Additionally, A.S.C. cannot show that St. Clair engaged in the “deliberate conduct” of ignoring a known danger—the hallmark of gross negligence. Chapman , 475 S.E.2d at 801; see also Lutfi , 527 F. App’x at 245–46. As previously discussed, A.S.C. cannot point to evidence 8th that R.S.’s violence was reasonably foreseeable. Thus, “there is no evidence that [St. Clair] made a deliberate decision to ignore the [risk that A.S.C. would be assaulted by R.S.], nor is there any evidence that [St. Clair] consciously disregarded” that risk. Lutfi , 527 F. App’x at 245–46.
Perhaps St. Clair’s decision not to act “might amount to ordinary negligence.” at 246. But, on the evidence adduced by A.S.C., no reasonable jury could find that St. Clair’s conduct “amount[ed] to the sort of ‘egregious conduct’ or ‘utter disregard of prudence’ necessary to establish gross negligence.” Id. A.S.C. simply cannot meet “Virginia’s uniquely high standard for gross negligence claims.” Cantrell v. McCoy , 553 F. Supp. 3d 295, 306 (W.D. Va. 2021).
IV. Conclusion
A.S.C. cannot create a genuine question that R.S.’s violence ought to have been foreseeable to St. Clair. Nor can he create a triable issue that St. Clair’s conduct amounted to grossly negligent breach. For these reasons, the court will grant St. Clair’s motion for summary judgment.

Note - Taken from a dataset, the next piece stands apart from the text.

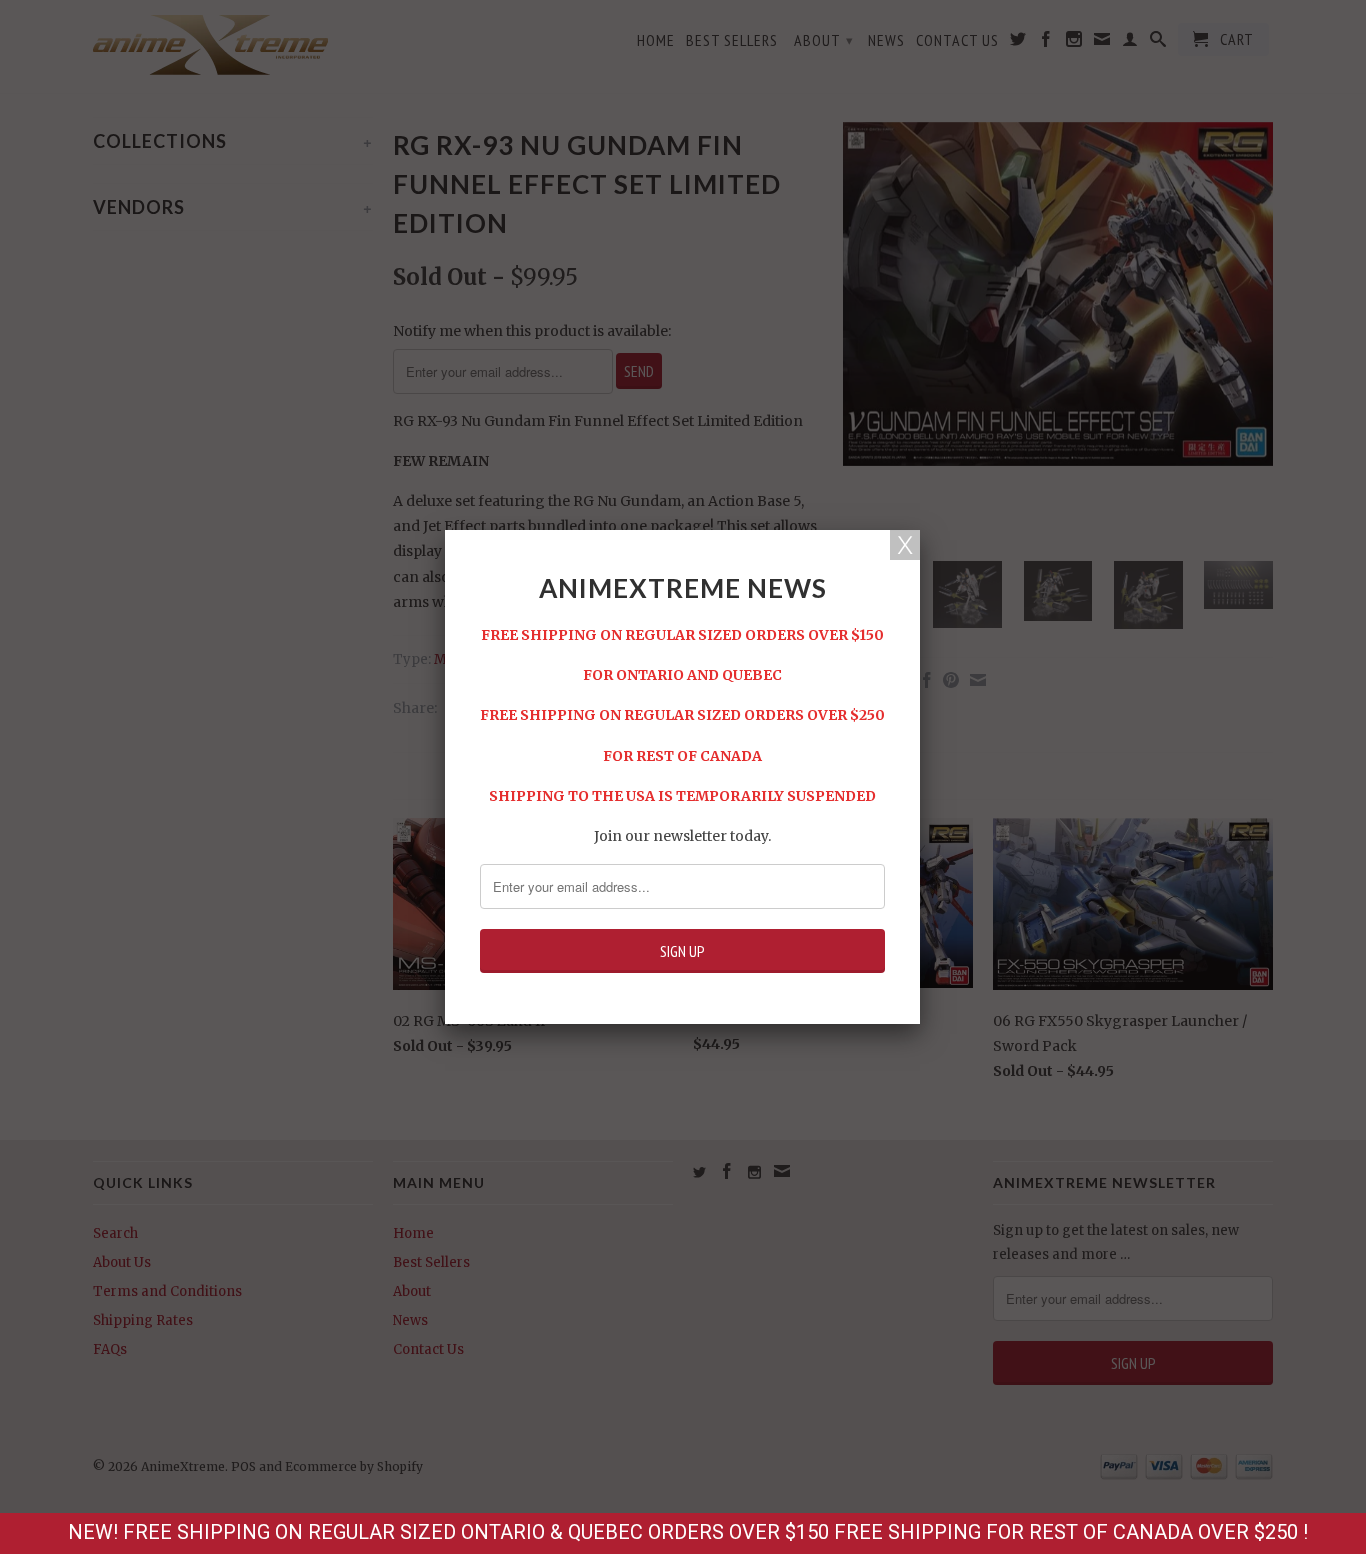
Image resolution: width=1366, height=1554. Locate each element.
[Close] (905, 545)
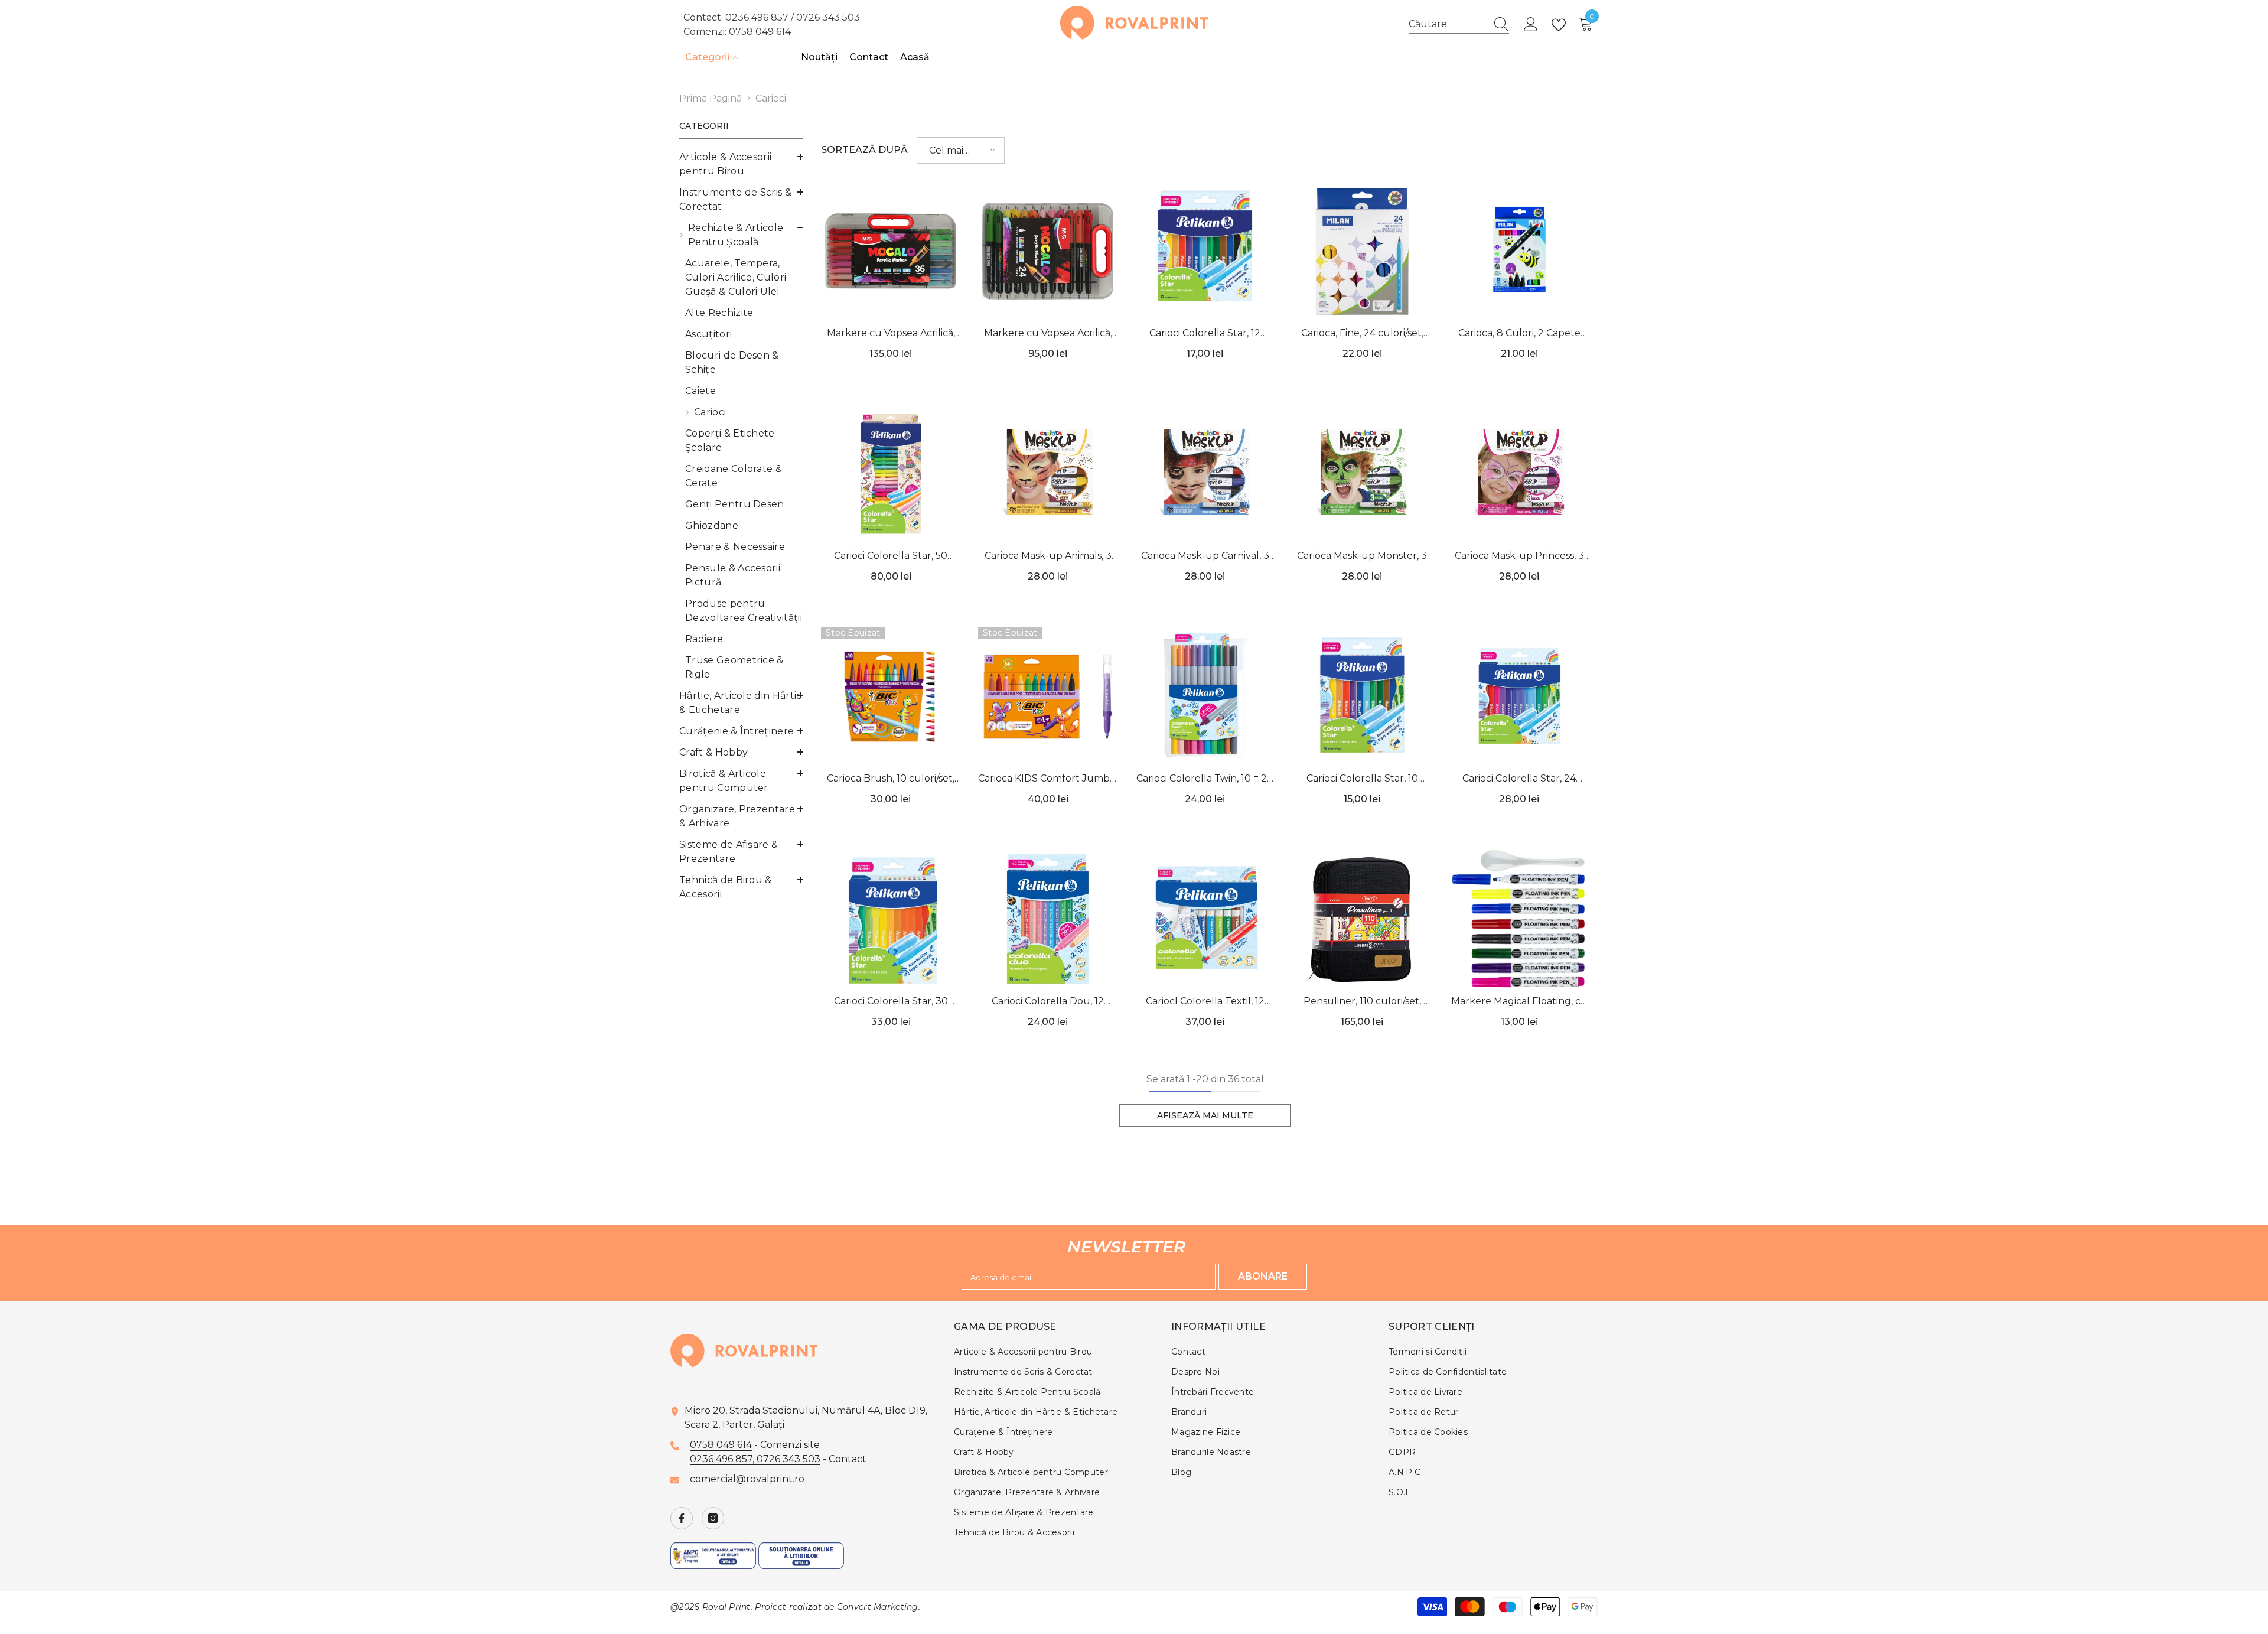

An appropriate Order will issue.
ENTERED this ___ day of January, 2026.
______________________________________________________________________________________________________________________________________________________________________________________________________________ HON. JASMINE H. YOON UNITED STATES DISTRICT JUDGE
[1] Plaintiff contests this fact, (Pl.’s Resp. at 4), which will be discussed in more detail below.
[2] Plaintiff also contests this fact, (Pl.’s Resp. at 4), which will be discussed in more detail below.
[3] St. Clair asserts that she did not notice physical differences between the boys. (St. Clair Dep. at 38:20–39:4.) But at the motion for summary judgment stage, the court must draw all reasonable inferences in favor of the non-movant. It is reasonable to infer from the proffered video that St. Clair could have noticed physical differences between A.S.C. and R.S.